Island of Greece in the north of the Aegean Sea, 10 km/6 mi from the mouth of the River Nestos, the boundary between Thrace and Macedonia; area 378 sq km/150 sq mi. It is part of the department of Kavala, in the province of Macedonia. The capital is Límen. The island is of volcanic origin and is mountainous and forested. Sheep and goats are raised, and olive oil and wine are the chief agricultural products. Thyme-scented honey is also produced. The island has deposits of lead, zinc, and marble.

Thasos was ruled successively by Romans, Byzantines, and Turks before it was ceded to Greece in 1913.

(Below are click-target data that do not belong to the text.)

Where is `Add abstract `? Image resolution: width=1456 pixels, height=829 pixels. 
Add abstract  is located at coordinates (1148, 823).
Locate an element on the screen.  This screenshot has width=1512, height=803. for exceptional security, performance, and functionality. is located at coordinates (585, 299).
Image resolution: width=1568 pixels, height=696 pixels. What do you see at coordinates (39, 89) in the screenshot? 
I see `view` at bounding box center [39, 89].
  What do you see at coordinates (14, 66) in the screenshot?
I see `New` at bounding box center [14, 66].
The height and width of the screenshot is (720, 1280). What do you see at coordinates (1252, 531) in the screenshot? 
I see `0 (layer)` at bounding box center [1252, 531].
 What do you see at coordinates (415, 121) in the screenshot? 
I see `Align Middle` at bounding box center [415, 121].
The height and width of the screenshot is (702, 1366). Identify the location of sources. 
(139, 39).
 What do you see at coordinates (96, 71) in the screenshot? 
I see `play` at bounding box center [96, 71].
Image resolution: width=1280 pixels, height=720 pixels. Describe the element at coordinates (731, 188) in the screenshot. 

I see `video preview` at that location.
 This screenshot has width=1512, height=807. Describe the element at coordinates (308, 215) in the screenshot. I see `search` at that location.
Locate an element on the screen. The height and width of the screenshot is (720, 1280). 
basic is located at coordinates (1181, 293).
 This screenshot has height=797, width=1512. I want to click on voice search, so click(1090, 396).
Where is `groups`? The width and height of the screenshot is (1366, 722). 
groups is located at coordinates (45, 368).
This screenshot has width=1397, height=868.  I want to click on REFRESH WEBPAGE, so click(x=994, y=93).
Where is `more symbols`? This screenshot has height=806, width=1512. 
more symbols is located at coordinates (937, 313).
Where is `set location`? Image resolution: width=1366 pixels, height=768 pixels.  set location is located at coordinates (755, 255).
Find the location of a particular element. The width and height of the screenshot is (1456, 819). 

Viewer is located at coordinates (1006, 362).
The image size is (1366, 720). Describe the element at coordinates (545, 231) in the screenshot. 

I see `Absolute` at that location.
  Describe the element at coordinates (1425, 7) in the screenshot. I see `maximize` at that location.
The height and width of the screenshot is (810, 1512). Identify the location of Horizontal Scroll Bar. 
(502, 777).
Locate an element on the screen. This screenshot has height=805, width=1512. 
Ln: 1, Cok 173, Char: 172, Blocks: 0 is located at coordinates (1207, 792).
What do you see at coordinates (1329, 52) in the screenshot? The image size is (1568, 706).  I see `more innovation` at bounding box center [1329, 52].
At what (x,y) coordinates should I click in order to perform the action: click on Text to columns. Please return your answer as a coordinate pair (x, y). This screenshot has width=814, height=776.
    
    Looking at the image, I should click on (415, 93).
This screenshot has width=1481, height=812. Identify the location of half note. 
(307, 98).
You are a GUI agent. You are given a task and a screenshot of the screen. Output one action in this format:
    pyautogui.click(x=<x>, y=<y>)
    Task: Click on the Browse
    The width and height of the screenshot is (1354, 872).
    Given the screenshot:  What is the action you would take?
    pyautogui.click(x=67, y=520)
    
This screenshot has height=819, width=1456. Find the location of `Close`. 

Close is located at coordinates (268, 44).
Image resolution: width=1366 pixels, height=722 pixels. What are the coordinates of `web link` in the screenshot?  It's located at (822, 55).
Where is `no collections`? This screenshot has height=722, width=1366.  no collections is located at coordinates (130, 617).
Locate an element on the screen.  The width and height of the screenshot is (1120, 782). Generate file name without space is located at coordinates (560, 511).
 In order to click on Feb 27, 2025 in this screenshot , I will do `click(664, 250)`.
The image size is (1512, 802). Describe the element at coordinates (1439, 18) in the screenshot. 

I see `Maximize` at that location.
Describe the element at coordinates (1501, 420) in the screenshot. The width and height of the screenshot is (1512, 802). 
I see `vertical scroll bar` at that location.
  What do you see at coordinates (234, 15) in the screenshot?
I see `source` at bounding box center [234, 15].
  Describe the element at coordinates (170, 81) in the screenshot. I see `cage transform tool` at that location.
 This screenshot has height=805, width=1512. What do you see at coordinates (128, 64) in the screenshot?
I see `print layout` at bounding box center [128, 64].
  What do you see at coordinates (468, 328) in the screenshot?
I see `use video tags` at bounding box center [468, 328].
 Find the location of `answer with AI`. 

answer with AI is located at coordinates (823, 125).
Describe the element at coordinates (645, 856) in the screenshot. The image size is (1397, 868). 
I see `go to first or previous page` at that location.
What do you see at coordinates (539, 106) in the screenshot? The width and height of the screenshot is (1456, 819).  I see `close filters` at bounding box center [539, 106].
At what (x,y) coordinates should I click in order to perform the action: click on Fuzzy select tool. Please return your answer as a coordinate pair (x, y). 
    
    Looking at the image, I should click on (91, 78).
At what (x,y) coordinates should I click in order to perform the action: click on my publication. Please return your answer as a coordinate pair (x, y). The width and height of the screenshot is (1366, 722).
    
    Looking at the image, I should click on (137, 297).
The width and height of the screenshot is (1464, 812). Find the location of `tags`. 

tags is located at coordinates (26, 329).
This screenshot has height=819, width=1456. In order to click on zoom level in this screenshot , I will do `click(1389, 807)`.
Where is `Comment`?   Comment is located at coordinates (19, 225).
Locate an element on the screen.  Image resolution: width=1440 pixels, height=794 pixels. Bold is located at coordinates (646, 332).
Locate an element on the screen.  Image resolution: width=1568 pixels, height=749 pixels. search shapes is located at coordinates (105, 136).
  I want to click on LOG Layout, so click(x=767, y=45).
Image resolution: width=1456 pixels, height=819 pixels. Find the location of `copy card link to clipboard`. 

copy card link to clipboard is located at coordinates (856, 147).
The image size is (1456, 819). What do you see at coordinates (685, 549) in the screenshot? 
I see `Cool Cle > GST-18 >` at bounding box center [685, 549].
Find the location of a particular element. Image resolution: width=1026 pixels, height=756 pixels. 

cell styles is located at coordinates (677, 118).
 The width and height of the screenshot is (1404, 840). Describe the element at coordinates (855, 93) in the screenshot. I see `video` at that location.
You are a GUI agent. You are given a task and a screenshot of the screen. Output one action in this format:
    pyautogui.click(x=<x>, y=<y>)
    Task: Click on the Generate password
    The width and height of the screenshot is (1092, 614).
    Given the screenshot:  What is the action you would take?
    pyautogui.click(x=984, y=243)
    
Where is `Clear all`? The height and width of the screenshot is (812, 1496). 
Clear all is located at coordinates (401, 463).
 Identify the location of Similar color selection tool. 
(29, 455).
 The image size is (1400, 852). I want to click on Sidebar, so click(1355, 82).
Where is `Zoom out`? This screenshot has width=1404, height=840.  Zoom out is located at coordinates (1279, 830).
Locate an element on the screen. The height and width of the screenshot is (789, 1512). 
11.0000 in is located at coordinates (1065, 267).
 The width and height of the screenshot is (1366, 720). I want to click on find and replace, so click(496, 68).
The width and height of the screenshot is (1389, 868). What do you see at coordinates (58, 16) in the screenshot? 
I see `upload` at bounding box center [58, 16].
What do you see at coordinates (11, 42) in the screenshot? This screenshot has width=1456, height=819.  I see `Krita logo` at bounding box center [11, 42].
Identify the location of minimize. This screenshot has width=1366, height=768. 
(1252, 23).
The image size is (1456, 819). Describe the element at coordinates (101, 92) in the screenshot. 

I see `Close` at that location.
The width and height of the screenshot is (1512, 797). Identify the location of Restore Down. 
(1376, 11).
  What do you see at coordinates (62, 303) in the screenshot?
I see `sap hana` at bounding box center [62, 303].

According to tradition Thásos was in early times occupied by Phoenicians, on account of its gold mines. Later it was colonized by Greeks from Paros (708 BC), and among the colonists was the poet Archilochus. In the 6th century BC the Thasians sent colonists to the Thracian mainland to exploit the gold mines, and were one of the richest and most powerful peoples in the northern Aegean. After subjugation by Persia in the Persian Wars (490–80 BC), Thásos regained its independence in 479 BC. It became part of the Delian League, a confederacy of Greek states under the leadership of Athens, from which it twice revolted (c. 465 and 411 BC). The island was finally restored to Athens in 409 BC. From about 340 BC until 196 BC it was a dependency of Macedonia, then became part of the Roman Empire. From the 4th century AD Thásos was part of the Byzantine Empire until it was captured by the Ottoman Turks in 1453. It became part of Greece in 1913.